Percularity is a a game engine programmed from scratch with C++ using open third-party libraries. It has been developed by Daniel Lorenzo & Joan Marín, two third course students of the Bachelor’s Degree in Video Games by UPC at CITM. The purpouse of the subject was to build a game engine useful enough it could allow us to develop a game with the whole class as a big team. Using pairs, each team developed their own version of the program with the idea of mergeing the best parts of each of them into the best game engine we could get.

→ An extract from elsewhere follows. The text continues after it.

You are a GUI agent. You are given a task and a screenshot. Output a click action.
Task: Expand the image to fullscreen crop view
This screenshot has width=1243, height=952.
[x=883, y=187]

You can download Percularity’s latest release or check out our GitHub repository!
About Percularity
Main core sub-systems
The main core sub-systems that form Percularity are the following:
The resource manager handles all the external files that are loaded into the engine. Whenever the user drags and drops a texture, an image, a JSON file or an FBX, this subsystem reads it using Assimp and DevIL, importing them into Percularity’s own file format and stores it in its library.
The camera manages the frustum culling, which renders only what is inside the view of the camera and the mousepicking, that allows the user select GameObjects clicking in them.

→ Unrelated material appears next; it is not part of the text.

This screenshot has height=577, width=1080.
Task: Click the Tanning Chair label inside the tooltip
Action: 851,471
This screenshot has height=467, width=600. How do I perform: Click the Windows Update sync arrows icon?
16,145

The scene has all the GameObjects and is in charge of Game mode, all the hierarchy of the GameObjects and the save and load of projects.

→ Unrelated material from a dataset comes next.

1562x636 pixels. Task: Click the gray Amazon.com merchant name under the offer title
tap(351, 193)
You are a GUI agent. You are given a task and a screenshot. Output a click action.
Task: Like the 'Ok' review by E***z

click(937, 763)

The renderer is in charge of the UI (wich uses ImGui) and controls the order of what is visible on the screen.
The physics sub-system is in charge of managing the dynamics of the GameObjects, such as gravity and interactions between them.
The application is the most important sub-system. Is in control of all the modules and makes its loop.
Specialized sub-system
Since we wanted the engine to be used for creating the game, each pair of students specialized the last delivery of the game engine development in one specific subsystem. The sub-system we chose was physics. With it, we programmed the possibility of adding ridigbodies as GameObject components (either box, sphere or capsule colliders), and we implemented the possibility of controlling a car in Game mode, which can interact with the scene and its collisions. Appart from that, the user can shoot spheres from the camera also to test the physics and we have added a sphere collider around the camera that prevents it from getting inside the meshes of the GameObjects.